Objective: The optimisation would … so that … while …
Minimise: Σ …
subject to a ≤ …
b ≤ …
where a = number of …, b = …
• In AnyLogic they are separated into constraints (checked before a run to define the solution space) and requirements (checked after the run to filter the solutions found)
Implementation
• Make sure your model implementation matches your model conceptualisation (either the full version or the prototype).
• In the report:
o Please provide a short opening paragraph followed by one (or more) screenshot(s) of your implementation
o If your implementation is very complex, you should just provide a summary of the highlights (the things you are proudest about regarding your implementation).
o If you have written lots of Java code, it would be good if you say a few words about the Java code you wrote, again focusing on the highlights (and perhaps present the pseudocode for the most relevant algorithm(s)).
• In your simulation model:
o Provide some meaningful graphical representation (diagrams) at least of some of your outputs
• When you implement your model, please use the following diagram for help
• Use AnyLogic Help (tutorials; demo models; example models) before asking us
o For defining shift hours, the Schedule element provided in AnyLogic might be very handy; you can find some help in AnyLogic "AnyLogic Help / Defining Model Logic / Schedules" and here in particular "Weekly Schedule" to define the schedule and "Schedule API" to access/change schedule variables.
Experimentation
• Creating a base case: As we do not have a real world case, you might find it tricky to create a base case (representation the current state of the system) for your simulation experiments. The trick to run some experiments with estimated realistic data and parameter settings (where realistic means e.g. "time in system" in minutes rather than seconds). Tune data and parameters until you get a scenario that works (you could use a parameter variation experiment if you want to do it professionally or just trial and error). When you get a scenario that "just" works, break it by changing the parameter settings slightly and you will have a base case of a student service provider that is experiencing some issues. If you only focus on optimisation and are trying to improve a system that is not experiencing any issues, you could skip the last step.

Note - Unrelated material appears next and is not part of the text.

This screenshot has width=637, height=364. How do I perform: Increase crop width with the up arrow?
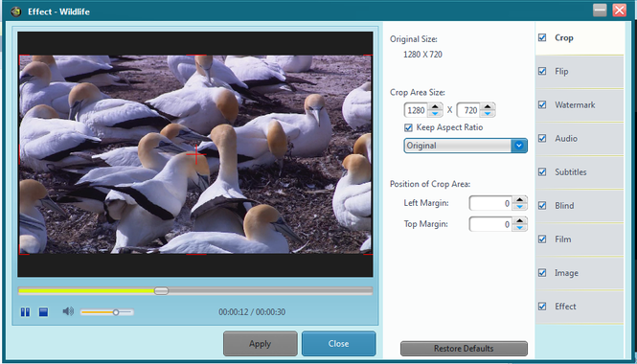point(435,107)
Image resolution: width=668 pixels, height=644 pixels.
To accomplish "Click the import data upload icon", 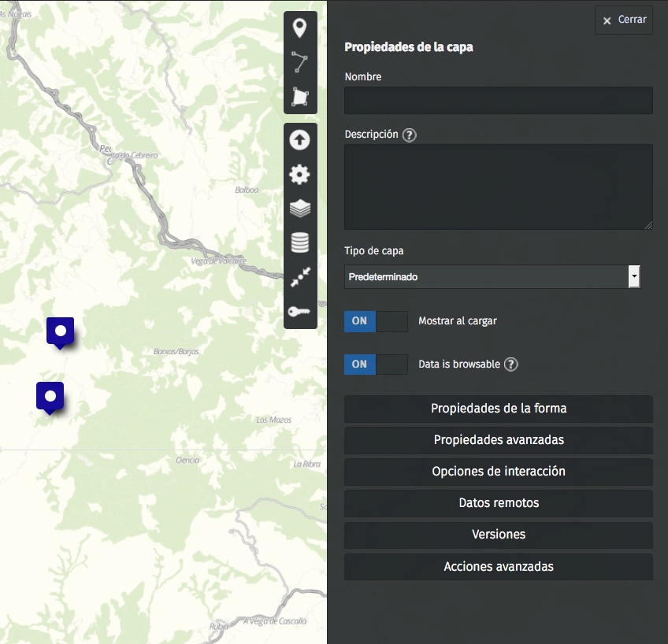I will click(300, 140).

• Varying arrival rates: Regarding arrival rates, you might want to allow the user to set it up (this could be overall expected arrival rate per week or so). Future customer numbers are very likely to rise (I am sure you could find some evidence for this online) . One might want to test if the system can cope with these rising customer numbers using current staffing levels.
• Interactive simulation: Adding sliders to your classes to vary parameters during runtime: If you think there is something a user should have control over in the simulation experiment during runtime you could add some sliders; it is relatively straightforward. It depends on if you want to market your model as an exploratory tool or a predictive tool.
• Number of decision variables: The PLE edition of AnyLogic only allows 7 decision variables. If you create more, you get an error message when running the optimisation. There are different ways of dealing with this.
o Reduce the number of decision variables
o Use an external optimiser (e.g. HeuristicLab); we will have a look at this on Thursday
o If you like a challenge (I did not try this but my colleague Dario mentioned it as one potential solution at some point) you could encode the solution as a bit string; different sections of the bit string could represent separate decision variables; this way, a single integer could represent multiple decision variables; however, a decoder would need to be implemented to perform. the conversion from integer to bit string
o If you like an even bigger challenge, implement your own optimiser in AnyLogic
• Optimisation experiment running slow: If your optimisation experiments are running extremely slow, you might want to consider using a rapid prototype version of your model for running these. It should have relevant functionality for running the optimisation experiments, but nothing else. You can then submit two models - the full version for getting good marks for presentation and the simplified version for allowing to re-run the optimisation experiments.